KNOXVILLE (WATE) – Dozens of community members met at a Knoxville African-American church Sunday afternoon with one question: Who’s burning black churches in the South?
Arson investigators said a fire at College Hill Seventh-Day Adventist church in June was a case of vandalism.
WATE 6 On Your Side reached out to the Knoxville Police Department about the incident. Spokesman Darrell DeBusk said the Bureau of Alcohol, Tobacco, Firearms and Explosives and FBI determined the church burning was not a hate crime.
David Hayes is one of many Knoxville community organizers who put together a Righteous Resistance Rally Sunday afternoon at College Hill Seventh Day Adventist Church. It was the first of a handful of church fires in the South following the mass shooting at Emanuel African Methodist Episcopal Church in Charleston, South Carolina.

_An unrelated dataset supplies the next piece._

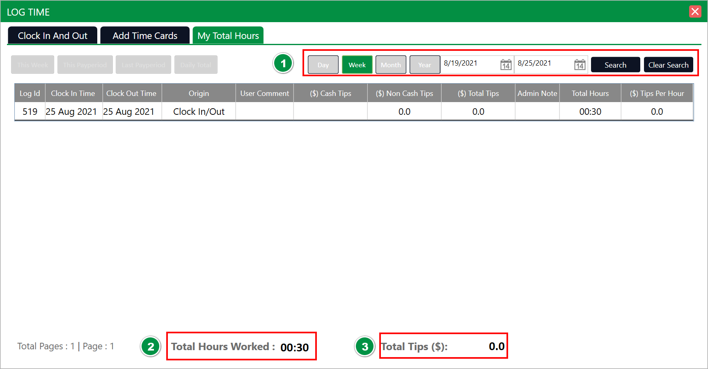
Task: Click the Search button
Action: [615, 65]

Many believe these acts are hate crimes.
“We want an attack on the black community and our scared worship places to be taken seriously and we want it investigated. We want them to put their resources into finding out who did this violence against us,” said Hayes.
“It’s our duty to fight for our freedom,” the crowd chanted.

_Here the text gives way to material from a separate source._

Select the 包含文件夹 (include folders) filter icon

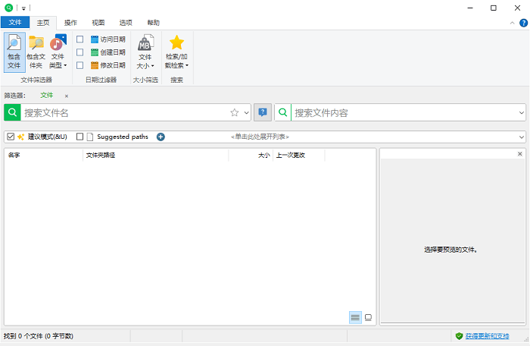36,51
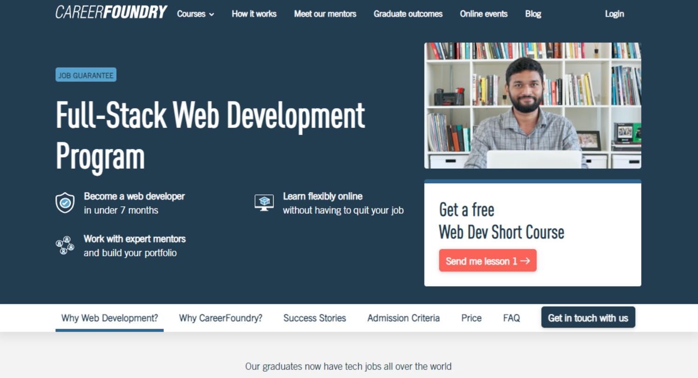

Sunday’s rally brought together people from all different races and religions, and opened discussions about what is really going on behind these fires in the South.

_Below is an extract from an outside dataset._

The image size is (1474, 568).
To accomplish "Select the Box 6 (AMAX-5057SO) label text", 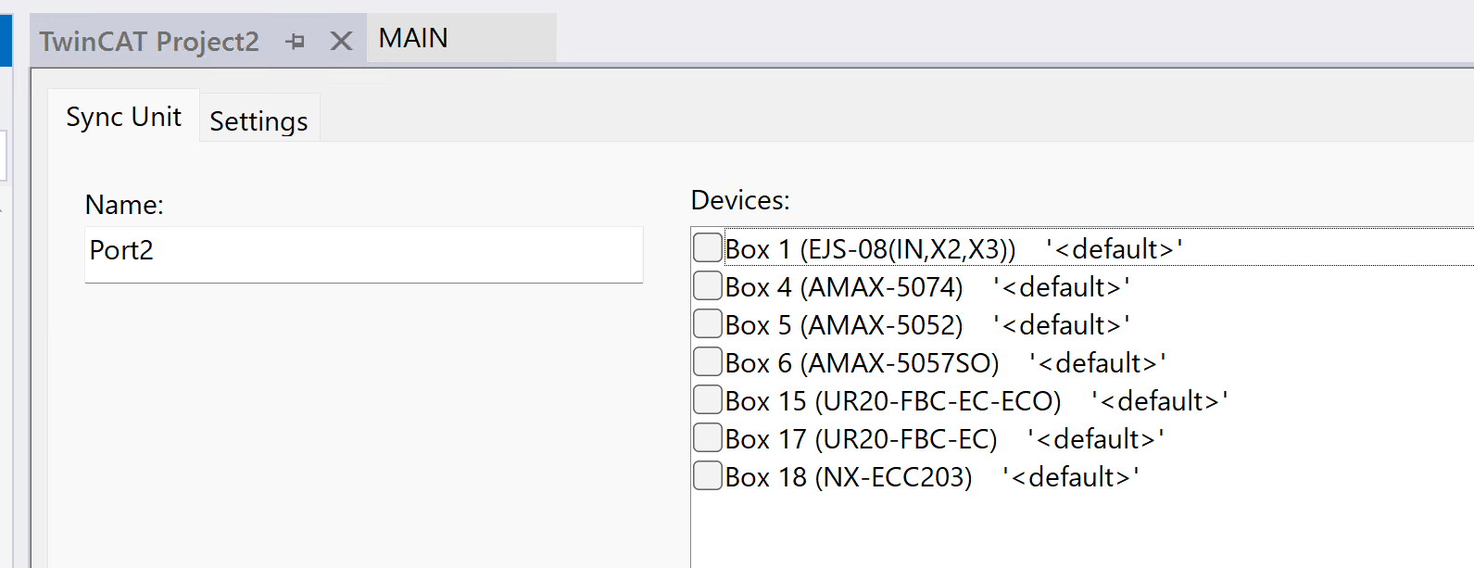I will (x=862, y=363).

“We refuse to have our concerns dismissed as paranoia,” said Rev. Chris Buice, a minister at Tennessee Valley Unitarian Universalist Church.
“We will not accept this attitude of racism and hatred and violence,” said Imam Rafiq Mahdi.
Despite the fire late last month, Pastor Hobdy III says the church has still had worship services there every Saturday. He also said that renovations on their building will begin soon.